The algorithmic complexity of a standard KNN to classify all instances of the test dataset is \(\mathcal {O}(K \cdot Tr \cdot Te \cdot N_F)\), where K is the number of neighbors of the KNN algorithm, Tr the number of instances in the training dataset, Te the number of instances in the test dataset, and \(N_F\) the data dimensionality. However, the proposed approach evaluates all the K possible values for each subset of features, which have a different computational load since the number of features in each subset is greater. As the computational load also grows when increasing the value of K (more neighbors to compare), the complexity of the procedure when executed on a single-processor machine is \(\mathcal {O}(K \cdot \log _2(K) \cdot Tr \cdot Te \cdot N_F \cdot \log _2(N_F))\). Taking into account that the program takes advantage of all processors and is designed to be executed on many multi-core machines, the final time complexity of the proposed approach is \(\frac{\mathcal {O}(K \cdot \log _2(K) \cdot Tr \cdot Te \cdot N_F \cdot \log _2(N_F))}{P \cdot N_{Wk}}\), being P the number of processors (CPU threads) and \(N_{Wk}\) the number of worker nodes.

3.1 A distributed master-worker scheme for node-level parallelization

Table 2 MPI tags used during communications between master and workers
figure b

The proposed application, whose pseudocode can be found in Algorithm 2, follows a master-worker scheme where the master tells each worker which feature subset must use to evaluate a KNN. The MPI process #0 is assigned to the master process and the rest to the workers. The algorithm receives the input parameters: the datasets, the number of workers, and the maximum chunk size to send to the workers. The execution ends when there is no more work to process and the function returns the best accuracy found (Line 41). The operation is as follows: the master waits in Line 8 for some worker to request its first job or to return the result of one of them, which is also implicitly associated with the assignment of a new job. The message type is identified by the MPI tags described in Table 2. When the master receives a result, it checks if the accuracy of that job (feature subset) is better than the current one. If so, update its value (Lines 9 to 11) and send a new chunk with the JOB_DATA tag (Line 14). Before sending work to a worker, the master checks for unprocessed chunks. If there is no availability, the worker will receive the STOP tag and stop its execution since there is no more work to do (Line 16). As all workers must receive the tag to finish, the master must track how many workers have received it (Line 17).

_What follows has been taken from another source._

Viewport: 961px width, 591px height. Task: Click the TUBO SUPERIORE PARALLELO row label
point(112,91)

Regarding the workers (Lines 20 to 40), they apply the mRMR algorithm on the training dataset to obtain the ranked list of features. As the index of features changes, datasets are reordered to speed up computation by making use of Coalescing [47] (Line 22). This technique allows multiple memory accesses to be combined into a single transaction. At this point, a worker is ready to request jobs by sending a message with the FIRST_JOB tag (Line 23). For each chunk of features received (Lines 26 to 36), if the energy price is cheap the worker obtains the accuracy of the corresponding feature subset by calling in Line 32 to the evaluateFeatureSubset function of Algorithm 1. If the accuracy of the processed feature subset is greater than the existing one, it will be update. Once all the possible subsets of the received chunk have been processed, the worker returns the best accuracy obtained to the master by sending a message with the RESULT tag, and waits for the assignment of a new job (Lines 37 and 38). This process is repeated until the STOP tag is received, indicating that the worker can end its execution.

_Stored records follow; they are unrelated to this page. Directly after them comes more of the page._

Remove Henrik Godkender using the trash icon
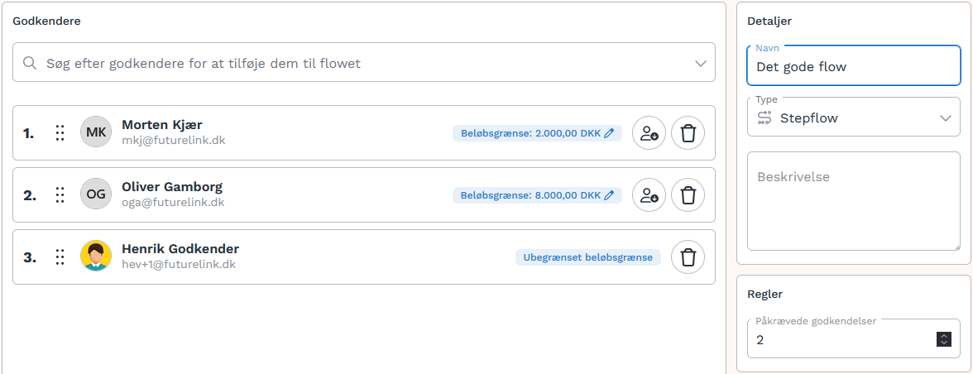 tap(688, 257)
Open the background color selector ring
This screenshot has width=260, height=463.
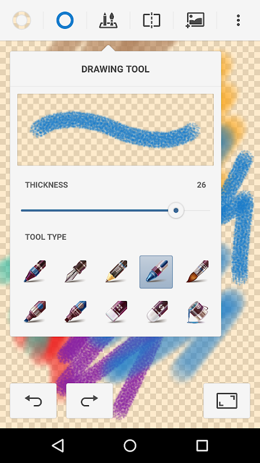click(21, 20)
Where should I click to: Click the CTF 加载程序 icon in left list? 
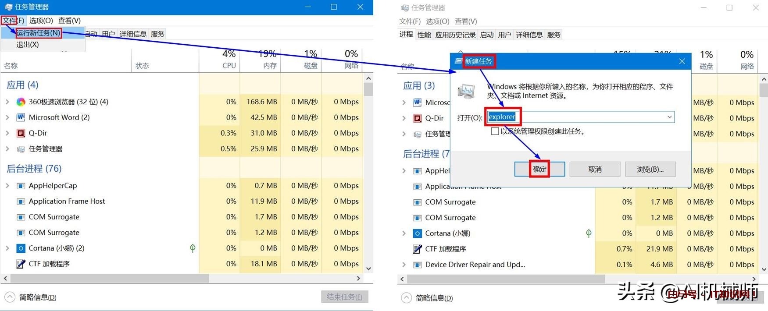[21, 264]
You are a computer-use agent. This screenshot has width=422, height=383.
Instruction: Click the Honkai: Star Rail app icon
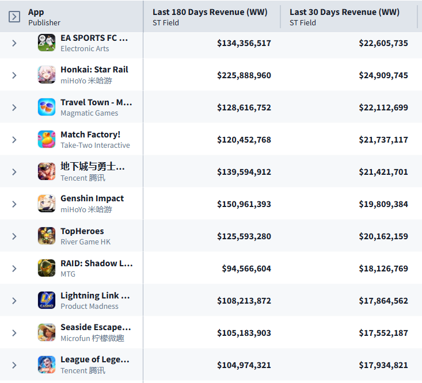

3.2 Implementation of the energy policy for money-saving

The proposed master-worker algorithm also incorporates an energy policy that automatically pauses the algorithm during the hours when the energy price is higher and resumes execution when the price is lower. Consequently, this policy would allow data centers to save money but at the cost of extending the execution time and the energy consumed, although the computing devices would still be on even if the algorithm is paused. This policy is a client that opens a secure communication socket with the energy Application Programming Interface (API) [48]. In this way, the client sends HyperText Transfer Protocol (HTTP) requests to port 443 to obtain the price of energy according to the regulated tariff of the Spanish energy market, called Voluntary Price for Small Consumers (VPSC). The API returns a data structure that contains attributes associated with the energy market. Among them, those used by the policy are:

  • The price of energy, expressed in €/MW·h.

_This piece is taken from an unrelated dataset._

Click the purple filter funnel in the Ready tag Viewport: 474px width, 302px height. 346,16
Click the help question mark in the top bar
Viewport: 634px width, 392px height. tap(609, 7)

  • A parameter indicating whether the price of energy is low.

  • A parameter indicates whether the energy price is below the average for the day.

The user can disable the policy by unchecking the money-saving option in the program’s configuration file. Otherwise, the MPI process that controls each worker node will be in charge of checking the price of energy in two possible circumstances (see Algorithm 2):

  • When the worker receives a work chunk from the master. If the energy price at that moment is expensive, the execution is paused, and the MPI process sleeps until the next hour. Through the program’s configuration file, the user can indicate that values below the daily average are also considered cheap or define a custom price threshold. However, this is risky since if the specified value is not in the range of upcoming prices, the algorithm will never start.

  • When the MPI process is asleep and the next hour is reached. In this case, the process wakes up, checks the price, and resumes execution if the price is acceptable or goes back to sleep until the next hour (when the tariff changes).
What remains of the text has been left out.